In their recently published book, editors Lola Aubry (UniGR-CBS) and Dorte Jagetic Andersen (Centre for Border Region Studies) bring together 14 contributions that ethnographically examine and critically analyze contemporary crises and the discourses surrounding them.

Drawing on the expertise of anthropologists, geographers, and cultural studies scholars, the volume offers insights into the situated knowledge and lived experiences of crises and explores ways of being in and responding to crisis, including artistic expressions, political movements, volunteering, and more everyday forms of resilience.

Several contributors are rooted in border studies, offering chapters that explore borders and borderlands as sites of crisis, examine the crisis of the European border regime, and address the lived experiences of crisis among those dwelling in borderlands.

The UniGR-CBS discussed with the co-editor, Lola Aubry, about the new book release.

Together with D. J. Andersen, you have published an anthology on a highly topical subject. What new perspectives on crises does the book open up?

I would identify three main perspectives. First, the anthology adopts a nuanced approach to crises. It goes further than saying that they are destructive and negative. It explores their transformative and critique-inducing potential and examines how individuals and communities integrate both widespread and everyday forms of crisis into their practices. This sheds light on the resilience, adaptability, and creativity of individuals and groups navigating crises.

Second, the book investigates situations where crisis becomes an integral part of normality itself. While the media and politicians often depict crises—such as violent conflicts, pandemics, or forced migration—as disruptions of normality, this anthology delves into what it means to live in a reality where crisis does not merely distort normality but becomes a normalized part of it.
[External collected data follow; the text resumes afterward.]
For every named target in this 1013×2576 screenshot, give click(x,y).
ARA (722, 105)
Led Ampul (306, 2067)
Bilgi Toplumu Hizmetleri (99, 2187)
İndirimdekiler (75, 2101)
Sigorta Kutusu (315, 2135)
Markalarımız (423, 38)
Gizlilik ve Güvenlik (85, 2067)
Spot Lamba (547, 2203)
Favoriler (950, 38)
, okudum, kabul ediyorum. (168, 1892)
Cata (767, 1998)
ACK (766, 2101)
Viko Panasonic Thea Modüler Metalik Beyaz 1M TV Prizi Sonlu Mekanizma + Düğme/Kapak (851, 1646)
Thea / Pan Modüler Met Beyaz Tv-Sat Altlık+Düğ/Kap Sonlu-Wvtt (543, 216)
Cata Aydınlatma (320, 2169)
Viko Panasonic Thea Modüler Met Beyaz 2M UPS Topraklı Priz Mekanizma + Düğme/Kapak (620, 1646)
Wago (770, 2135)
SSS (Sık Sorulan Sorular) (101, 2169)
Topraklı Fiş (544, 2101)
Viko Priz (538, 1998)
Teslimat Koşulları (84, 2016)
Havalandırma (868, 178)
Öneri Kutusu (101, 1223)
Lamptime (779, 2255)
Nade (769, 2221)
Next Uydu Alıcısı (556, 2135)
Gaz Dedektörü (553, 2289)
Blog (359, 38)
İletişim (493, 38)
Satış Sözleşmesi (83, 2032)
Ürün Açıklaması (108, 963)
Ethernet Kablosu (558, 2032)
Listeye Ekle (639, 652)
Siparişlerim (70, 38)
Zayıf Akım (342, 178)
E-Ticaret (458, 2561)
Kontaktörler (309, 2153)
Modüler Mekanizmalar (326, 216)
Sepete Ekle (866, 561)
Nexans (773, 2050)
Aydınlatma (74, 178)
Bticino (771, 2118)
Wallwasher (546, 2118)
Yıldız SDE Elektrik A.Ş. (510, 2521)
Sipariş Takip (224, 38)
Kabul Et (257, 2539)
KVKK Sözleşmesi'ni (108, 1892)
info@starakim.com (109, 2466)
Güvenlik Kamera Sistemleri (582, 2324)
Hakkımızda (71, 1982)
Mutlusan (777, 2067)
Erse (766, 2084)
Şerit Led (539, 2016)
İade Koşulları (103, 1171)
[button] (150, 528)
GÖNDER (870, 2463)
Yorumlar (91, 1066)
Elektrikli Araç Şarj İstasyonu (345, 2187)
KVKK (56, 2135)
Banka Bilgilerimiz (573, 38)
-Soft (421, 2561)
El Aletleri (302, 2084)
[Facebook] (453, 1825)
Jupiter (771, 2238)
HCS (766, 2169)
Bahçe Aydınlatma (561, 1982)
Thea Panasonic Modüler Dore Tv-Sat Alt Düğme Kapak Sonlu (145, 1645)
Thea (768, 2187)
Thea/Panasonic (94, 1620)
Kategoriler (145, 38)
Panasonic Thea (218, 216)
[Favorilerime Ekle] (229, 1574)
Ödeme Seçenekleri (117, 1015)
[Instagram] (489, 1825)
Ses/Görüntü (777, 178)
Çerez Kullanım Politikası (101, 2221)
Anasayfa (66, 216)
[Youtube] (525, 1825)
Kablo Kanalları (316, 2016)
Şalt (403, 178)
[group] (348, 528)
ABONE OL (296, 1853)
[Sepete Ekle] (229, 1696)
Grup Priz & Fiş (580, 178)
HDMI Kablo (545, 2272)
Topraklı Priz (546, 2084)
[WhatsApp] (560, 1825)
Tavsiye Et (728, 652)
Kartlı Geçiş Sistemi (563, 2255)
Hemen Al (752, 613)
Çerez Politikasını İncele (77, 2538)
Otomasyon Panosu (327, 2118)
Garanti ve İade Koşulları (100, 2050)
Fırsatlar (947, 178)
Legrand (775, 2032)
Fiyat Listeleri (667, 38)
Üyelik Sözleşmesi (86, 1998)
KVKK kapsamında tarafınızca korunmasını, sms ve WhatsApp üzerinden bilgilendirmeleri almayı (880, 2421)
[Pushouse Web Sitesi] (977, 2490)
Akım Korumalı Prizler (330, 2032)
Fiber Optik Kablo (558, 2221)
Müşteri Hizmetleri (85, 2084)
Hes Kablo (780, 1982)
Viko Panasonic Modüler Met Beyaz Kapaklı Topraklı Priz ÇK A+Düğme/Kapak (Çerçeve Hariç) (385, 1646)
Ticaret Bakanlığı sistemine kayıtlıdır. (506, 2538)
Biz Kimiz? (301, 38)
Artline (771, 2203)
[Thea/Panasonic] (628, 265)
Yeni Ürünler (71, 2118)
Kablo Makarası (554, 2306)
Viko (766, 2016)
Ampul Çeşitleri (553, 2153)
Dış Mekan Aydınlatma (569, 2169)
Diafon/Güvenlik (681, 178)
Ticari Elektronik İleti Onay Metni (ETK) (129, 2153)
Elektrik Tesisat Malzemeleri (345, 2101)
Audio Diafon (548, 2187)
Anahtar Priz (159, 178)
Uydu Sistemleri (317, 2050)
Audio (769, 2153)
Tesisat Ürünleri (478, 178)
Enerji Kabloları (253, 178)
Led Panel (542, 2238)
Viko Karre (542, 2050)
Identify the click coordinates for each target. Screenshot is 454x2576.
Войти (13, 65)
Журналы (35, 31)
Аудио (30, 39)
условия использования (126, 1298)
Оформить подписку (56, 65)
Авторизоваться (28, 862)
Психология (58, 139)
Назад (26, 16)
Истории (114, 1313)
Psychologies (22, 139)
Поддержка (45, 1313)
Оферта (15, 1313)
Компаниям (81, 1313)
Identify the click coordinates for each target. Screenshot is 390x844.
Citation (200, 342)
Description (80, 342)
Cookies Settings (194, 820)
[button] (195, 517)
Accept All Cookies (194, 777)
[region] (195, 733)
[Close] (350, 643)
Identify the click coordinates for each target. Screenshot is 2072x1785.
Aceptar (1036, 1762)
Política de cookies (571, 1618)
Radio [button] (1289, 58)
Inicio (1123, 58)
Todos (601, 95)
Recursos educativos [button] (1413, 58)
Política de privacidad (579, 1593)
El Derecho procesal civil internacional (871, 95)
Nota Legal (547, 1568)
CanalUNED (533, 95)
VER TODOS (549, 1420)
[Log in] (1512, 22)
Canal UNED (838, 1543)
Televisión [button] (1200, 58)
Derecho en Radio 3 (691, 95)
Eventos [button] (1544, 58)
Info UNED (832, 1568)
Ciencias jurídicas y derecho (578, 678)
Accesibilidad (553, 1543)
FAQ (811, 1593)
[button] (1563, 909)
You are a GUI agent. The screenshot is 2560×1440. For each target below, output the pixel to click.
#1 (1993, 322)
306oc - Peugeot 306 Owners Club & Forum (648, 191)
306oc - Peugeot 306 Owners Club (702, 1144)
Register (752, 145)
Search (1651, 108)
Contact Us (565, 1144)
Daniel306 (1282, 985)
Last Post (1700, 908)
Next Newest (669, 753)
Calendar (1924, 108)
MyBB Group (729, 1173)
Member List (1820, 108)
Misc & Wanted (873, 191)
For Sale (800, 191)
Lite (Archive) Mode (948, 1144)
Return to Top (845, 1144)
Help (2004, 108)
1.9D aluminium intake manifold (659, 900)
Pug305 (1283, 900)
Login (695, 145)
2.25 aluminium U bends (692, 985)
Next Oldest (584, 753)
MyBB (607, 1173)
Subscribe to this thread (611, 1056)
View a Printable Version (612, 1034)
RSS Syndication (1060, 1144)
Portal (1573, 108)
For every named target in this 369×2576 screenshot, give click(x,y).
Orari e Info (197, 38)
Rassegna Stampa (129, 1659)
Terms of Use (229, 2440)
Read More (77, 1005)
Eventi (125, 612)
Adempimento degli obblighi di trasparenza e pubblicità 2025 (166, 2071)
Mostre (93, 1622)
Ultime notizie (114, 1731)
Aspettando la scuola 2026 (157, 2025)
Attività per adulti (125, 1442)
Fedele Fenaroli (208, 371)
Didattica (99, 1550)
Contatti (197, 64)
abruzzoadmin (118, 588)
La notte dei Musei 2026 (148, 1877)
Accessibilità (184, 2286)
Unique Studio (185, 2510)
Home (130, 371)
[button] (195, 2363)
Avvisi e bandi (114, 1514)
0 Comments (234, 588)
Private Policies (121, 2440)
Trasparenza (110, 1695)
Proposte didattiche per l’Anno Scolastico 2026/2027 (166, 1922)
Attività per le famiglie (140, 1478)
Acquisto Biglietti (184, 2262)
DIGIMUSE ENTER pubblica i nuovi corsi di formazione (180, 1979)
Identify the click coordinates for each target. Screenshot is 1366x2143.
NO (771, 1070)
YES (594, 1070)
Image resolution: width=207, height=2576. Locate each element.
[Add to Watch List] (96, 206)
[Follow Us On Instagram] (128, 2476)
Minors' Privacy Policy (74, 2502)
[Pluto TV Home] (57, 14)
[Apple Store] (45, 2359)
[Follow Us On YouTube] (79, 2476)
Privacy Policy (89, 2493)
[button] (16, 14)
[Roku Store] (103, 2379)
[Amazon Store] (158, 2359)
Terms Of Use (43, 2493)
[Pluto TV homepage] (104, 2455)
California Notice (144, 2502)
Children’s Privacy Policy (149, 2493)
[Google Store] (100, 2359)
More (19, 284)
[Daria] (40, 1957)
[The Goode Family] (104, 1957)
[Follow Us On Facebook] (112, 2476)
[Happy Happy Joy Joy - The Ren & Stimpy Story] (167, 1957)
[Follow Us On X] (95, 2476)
Last but not least, the overall idea of the book is to emphasize the importance of everyday life and situated knowledges in understanding crisis, conceptualizing crisis, and critiquing mediatic crisis discourses. We argue that an ethnographic perspective is essential to move beyond one-sided and pre-established ideas of crisis. By situating crisis discourses in specific contexts, the book enables an understanding of crises as lived, performed—sometimes in contradictory ways—, and mitigated. As Olivier Kramsch aptly notes in his afterword, the book "spatializes" crisis, re-embedding it into specific spaces and places.

 

Many of the authors' contributions discuss crises in relation to borders and migration. Is there a particular relationship?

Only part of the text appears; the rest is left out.